Here, shapes.circle refers to the circle.py module within the shapes package. We could also do from shapes.circle import area to import a specific function from that module. The package provides a hierarchical namespace (shapes -> circle) to organize modules.

The __init__.py in a package can also execute code. Often it’s left empty, but you can use it to set up package-level variables, or to import certain submodules for easier access. For instance, you might have __init__.py do from .circle import area as circle_area so that a user can do from shapes import circle_area directly. The . in import means relative import within the package (e.g., from . import circle within shapes/__init__.py would import the circle module from the same package).

Using Modules and Packages: When you use imports, keep in mind:

  • Use import module_name to import an entire module. Then you refer to its contents with module_name.x syntax.

  • Use from module_name import name1, name2 to import specific things directly.

  • Use import package.module to import a submodule from a package.

  • You can use as to give an alias to a module: e.g., import numpy as np (common in data science) or in our example, import shapes.circle as circle_mod.

  • A module is loaded only once per interpreter session. If you edit the module file and want to see changes without restarting Python, you need to reload it (using importlib.reload, for advanced use).

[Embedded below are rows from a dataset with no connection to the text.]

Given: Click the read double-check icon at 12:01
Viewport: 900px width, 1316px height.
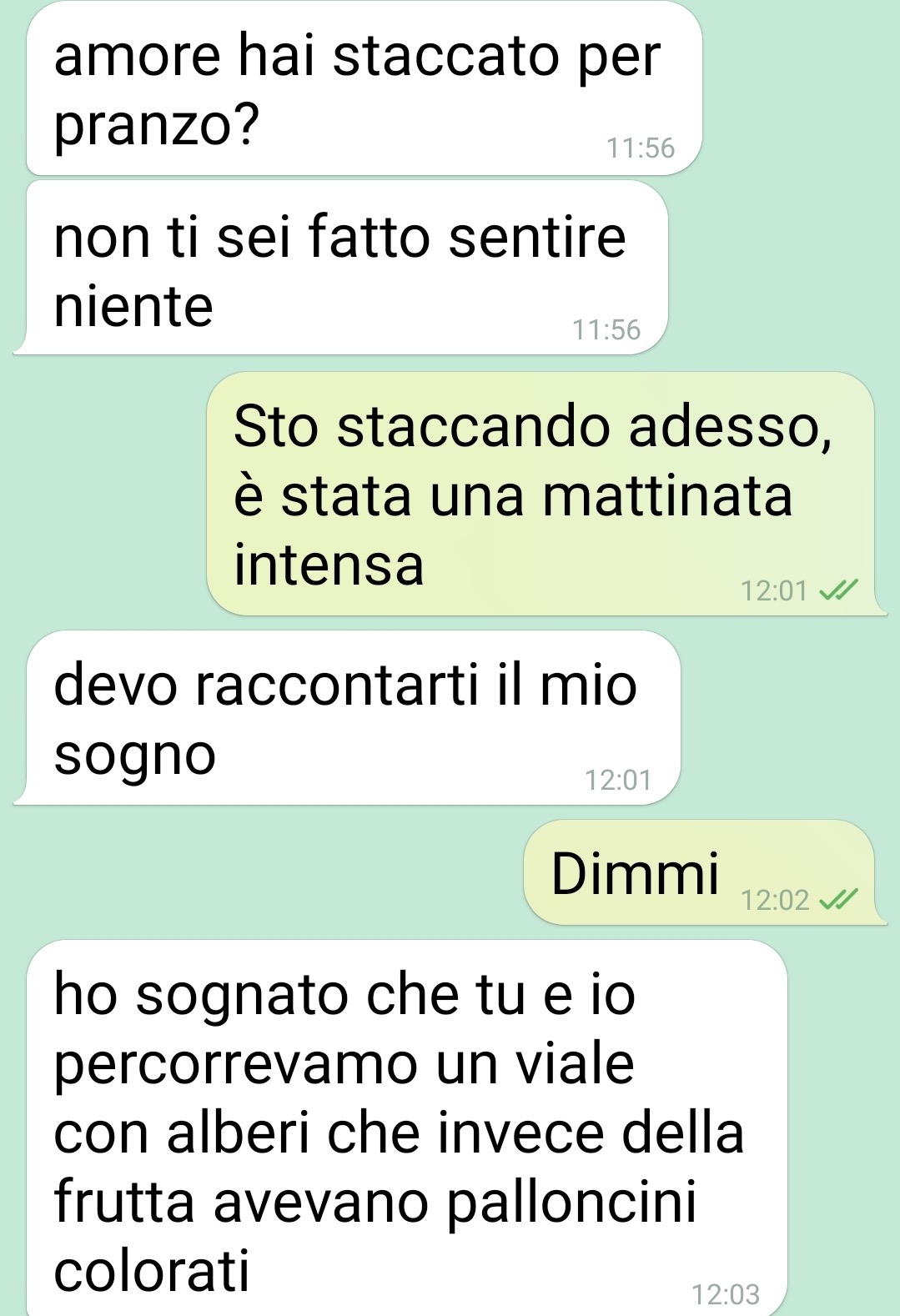Looking at the screenshot, I should tap(838, 590).
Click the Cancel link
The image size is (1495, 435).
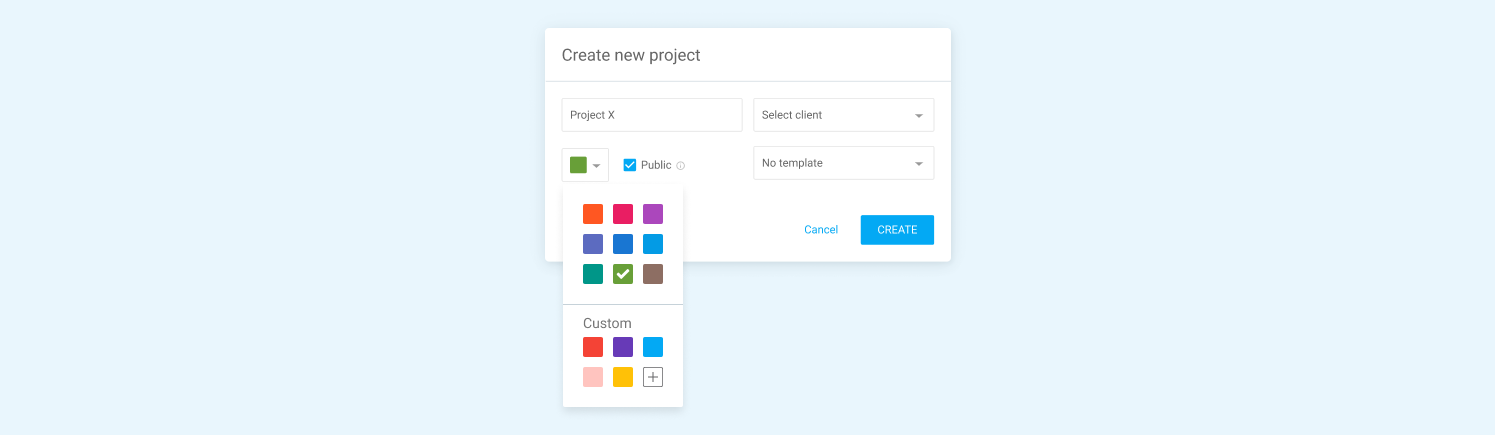[821, 230]
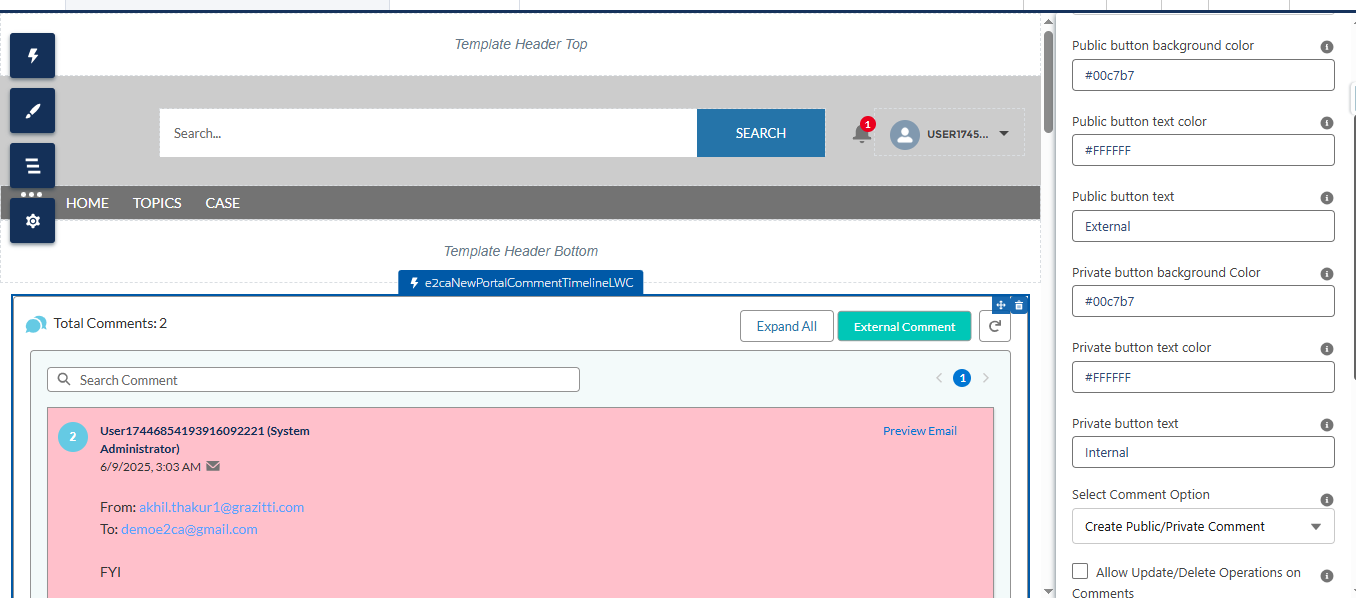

Example Package Usage: Suppose our shapes package’s circle.py defines area(radius) and circumference(radius), and square.py defines area(side) and so on. We could use them as:

from shapes.circle import area as circle_area
from shapes.square import area as square_area

print(circle_area(3))  # uses shapes/circle.py's area
print(square_area(3))  # uses shapes/square.py's area

This is straightforward and prevents name collisions by specifying which module’s function we want (we aliased them to avoid both being called just area in our code).

When to create a package? If you have just a few modules, a package might not be necessary. But if you have many modules that logically belong together (like a toolkit of related utilities), grouping them in a package helps avoid name conflicts with other modules and clarifies their relationship.

Summary: Organising code into modules and packages is key for larger programs:

  • A module is a single Python file that can be imported. It allows code reuse across scripts.

  • A package is a directory of modules (and possibly subpackages) with an__init__.py, providing a nested namespace for organization.

Use modules and packages to structure code by functionality (e.g., one module for database logic, another for computations, etc.), making it easier to maintain and navigate. Python’s standard library itself is a collection of many modules and packages.

By splitting your code into modules, you also enable easier testing (you can test each module’s functionality in isolation) and easier collaboration (different team members can work on different modules without stepping on each other’s toes). Remember to document your modules and packages (via docstrings and README files) so users know how to use them.